__EXERCISE DIRECTIONS__.
Nothing but a number is expected: the count of lines in the data below that include "Start".

EXCERPTED DATA below:

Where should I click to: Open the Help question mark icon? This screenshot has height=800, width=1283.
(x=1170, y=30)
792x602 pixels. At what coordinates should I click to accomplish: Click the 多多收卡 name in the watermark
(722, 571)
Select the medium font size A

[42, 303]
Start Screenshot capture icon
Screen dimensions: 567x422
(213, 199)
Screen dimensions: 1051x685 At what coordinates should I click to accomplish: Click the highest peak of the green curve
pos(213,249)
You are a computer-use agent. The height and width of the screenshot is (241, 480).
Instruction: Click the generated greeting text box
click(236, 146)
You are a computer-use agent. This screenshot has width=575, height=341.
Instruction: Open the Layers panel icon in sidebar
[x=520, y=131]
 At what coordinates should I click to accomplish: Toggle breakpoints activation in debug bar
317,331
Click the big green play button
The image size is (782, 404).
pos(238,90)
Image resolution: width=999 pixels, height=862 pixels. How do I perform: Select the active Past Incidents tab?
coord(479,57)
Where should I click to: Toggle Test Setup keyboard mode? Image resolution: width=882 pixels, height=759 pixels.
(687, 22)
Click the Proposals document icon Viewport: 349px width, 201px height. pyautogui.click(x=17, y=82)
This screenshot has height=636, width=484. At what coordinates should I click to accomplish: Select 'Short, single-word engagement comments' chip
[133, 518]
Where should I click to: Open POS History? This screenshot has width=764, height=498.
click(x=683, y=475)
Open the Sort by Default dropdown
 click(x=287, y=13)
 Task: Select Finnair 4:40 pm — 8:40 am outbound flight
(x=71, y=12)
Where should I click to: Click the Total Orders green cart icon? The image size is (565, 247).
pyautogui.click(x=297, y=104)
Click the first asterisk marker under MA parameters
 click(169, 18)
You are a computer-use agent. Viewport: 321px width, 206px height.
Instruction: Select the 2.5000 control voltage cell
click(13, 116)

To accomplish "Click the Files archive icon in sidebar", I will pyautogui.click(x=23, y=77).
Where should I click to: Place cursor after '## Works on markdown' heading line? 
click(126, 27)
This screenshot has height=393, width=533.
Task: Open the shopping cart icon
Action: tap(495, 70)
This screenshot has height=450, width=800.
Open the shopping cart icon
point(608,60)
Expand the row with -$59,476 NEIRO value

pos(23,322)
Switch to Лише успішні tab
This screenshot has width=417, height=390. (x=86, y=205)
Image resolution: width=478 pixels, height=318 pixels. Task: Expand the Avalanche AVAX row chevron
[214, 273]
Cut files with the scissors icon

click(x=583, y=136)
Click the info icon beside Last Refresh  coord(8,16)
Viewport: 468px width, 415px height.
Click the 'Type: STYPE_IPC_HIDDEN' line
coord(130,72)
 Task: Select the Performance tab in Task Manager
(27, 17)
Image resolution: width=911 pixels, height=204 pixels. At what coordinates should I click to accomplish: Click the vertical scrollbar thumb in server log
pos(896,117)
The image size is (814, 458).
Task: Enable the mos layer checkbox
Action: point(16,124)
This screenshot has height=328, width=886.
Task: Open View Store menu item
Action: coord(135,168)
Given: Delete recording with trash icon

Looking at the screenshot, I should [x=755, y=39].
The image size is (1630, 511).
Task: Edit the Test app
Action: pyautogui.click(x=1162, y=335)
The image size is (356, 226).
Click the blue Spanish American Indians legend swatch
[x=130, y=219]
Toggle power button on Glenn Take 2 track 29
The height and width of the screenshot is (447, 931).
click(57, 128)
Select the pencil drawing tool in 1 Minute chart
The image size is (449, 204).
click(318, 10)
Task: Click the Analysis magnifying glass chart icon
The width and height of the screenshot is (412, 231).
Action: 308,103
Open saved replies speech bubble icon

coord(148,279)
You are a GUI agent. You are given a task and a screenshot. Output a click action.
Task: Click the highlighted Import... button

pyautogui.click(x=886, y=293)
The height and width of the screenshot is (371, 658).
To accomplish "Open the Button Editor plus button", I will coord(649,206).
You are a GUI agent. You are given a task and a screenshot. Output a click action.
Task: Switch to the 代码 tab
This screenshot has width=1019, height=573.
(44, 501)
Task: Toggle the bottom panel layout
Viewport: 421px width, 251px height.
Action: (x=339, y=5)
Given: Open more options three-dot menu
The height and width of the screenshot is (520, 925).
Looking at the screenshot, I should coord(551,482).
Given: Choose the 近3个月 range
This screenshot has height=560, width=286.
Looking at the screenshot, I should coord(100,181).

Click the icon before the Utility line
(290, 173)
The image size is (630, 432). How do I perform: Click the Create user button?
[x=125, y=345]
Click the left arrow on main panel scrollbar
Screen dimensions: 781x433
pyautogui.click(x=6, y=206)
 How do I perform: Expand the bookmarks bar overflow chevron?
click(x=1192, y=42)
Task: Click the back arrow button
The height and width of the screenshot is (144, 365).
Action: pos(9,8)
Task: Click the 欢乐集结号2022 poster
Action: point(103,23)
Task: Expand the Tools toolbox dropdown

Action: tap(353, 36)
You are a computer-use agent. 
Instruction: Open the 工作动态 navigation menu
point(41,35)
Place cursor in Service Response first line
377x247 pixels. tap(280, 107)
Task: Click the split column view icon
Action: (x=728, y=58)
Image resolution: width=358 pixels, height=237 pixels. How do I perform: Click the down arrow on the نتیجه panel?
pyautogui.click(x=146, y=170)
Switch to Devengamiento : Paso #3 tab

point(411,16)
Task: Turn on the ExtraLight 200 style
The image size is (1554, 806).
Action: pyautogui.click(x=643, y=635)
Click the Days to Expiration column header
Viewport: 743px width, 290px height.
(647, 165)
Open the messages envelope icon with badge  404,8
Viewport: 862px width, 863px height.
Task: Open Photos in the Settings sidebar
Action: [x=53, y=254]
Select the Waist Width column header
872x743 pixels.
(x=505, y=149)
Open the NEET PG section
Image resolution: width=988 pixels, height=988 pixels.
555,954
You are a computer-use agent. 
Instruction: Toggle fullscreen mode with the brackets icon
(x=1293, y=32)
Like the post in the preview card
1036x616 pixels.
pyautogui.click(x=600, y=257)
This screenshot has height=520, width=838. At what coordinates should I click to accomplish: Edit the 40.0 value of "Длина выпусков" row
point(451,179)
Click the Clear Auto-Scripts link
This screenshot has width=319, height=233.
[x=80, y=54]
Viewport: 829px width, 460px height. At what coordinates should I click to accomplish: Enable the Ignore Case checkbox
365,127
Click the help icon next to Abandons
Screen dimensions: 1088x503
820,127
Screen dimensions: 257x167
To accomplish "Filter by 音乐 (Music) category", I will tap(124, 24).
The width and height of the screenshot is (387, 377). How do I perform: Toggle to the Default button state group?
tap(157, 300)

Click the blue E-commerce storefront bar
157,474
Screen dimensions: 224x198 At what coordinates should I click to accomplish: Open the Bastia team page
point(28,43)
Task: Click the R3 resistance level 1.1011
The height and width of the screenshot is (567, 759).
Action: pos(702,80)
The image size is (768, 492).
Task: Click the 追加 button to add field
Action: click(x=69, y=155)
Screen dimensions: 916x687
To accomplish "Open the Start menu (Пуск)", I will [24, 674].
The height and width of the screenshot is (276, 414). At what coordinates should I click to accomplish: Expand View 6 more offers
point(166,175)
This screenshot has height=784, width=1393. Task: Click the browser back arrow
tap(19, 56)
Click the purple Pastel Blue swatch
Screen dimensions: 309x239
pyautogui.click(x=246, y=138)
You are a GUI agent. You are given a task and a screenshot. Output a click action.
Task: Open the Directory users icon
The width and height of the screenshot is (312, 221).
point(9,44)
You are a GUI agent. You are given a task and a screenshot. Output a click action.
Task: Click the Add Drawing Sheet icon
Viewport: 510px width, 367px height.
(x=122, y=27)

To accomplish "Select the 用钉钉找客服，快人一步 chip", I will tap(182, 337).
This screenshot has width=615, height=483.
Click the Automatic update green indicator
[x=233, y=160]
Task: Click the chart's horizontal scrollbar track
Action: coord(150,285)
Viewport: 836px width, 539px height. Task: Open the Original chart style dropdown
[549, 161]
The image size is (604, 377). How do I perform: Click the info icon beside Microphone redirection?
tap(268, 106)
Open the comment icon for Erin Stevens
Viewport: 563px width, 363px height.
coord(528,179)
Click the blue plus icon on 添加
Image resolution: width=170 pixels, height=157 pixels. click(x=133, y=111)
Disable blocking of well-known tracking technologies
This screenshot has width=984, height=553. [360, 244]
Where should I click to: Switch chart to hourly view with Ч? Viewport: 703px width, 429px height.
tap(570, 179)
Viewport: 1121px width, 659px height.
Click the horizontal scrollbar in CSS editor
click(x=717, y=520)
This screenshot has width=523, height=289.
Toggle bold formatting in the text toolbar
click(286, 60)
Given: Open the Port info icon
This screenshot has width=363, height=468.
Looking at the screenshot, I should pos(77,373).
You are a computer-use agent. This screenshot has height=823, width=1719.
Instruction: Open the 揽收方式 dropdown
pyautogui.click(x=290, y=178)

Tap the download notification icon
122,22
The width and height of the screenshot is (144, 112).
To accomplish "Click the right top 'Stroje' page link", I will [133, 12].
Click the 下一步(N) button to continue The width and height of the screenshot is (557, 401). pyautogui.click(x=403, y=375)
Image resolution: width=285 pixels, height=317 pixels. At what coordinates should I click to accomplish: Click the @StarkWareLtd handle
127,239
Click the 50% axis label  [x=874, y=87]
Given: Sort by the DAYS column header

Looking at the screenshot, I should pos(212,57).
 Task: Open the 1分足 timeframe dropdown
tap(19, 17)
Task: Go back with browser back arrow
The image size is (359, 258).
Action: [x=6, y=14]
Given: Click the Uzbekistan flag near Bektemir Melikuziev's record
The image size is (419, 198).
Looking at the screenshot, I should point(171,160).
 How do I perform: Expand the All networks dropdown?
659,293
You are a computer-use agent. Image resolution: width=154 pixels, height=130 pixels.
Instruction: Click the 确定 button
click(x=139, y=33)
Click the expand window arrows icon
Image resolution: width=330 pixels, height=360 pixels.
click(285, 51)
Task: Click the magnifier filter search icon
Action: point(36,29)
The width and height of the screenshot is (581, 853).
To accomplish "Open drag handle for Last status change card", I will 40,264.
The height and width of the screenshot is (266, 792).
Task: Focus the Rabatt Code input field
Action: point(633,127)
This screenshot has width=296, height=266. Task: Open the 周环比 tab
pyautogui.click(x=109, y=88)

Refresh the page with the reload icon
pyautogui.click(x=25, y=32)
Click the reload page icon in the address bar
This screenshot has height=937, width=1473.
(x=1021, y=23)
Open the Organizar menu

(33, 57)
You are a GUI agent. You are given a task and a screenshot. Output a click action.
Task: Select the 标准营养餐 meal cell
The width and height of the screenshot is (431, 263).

End of EXCERPTED DATA.

__ANSWER BOX__.
2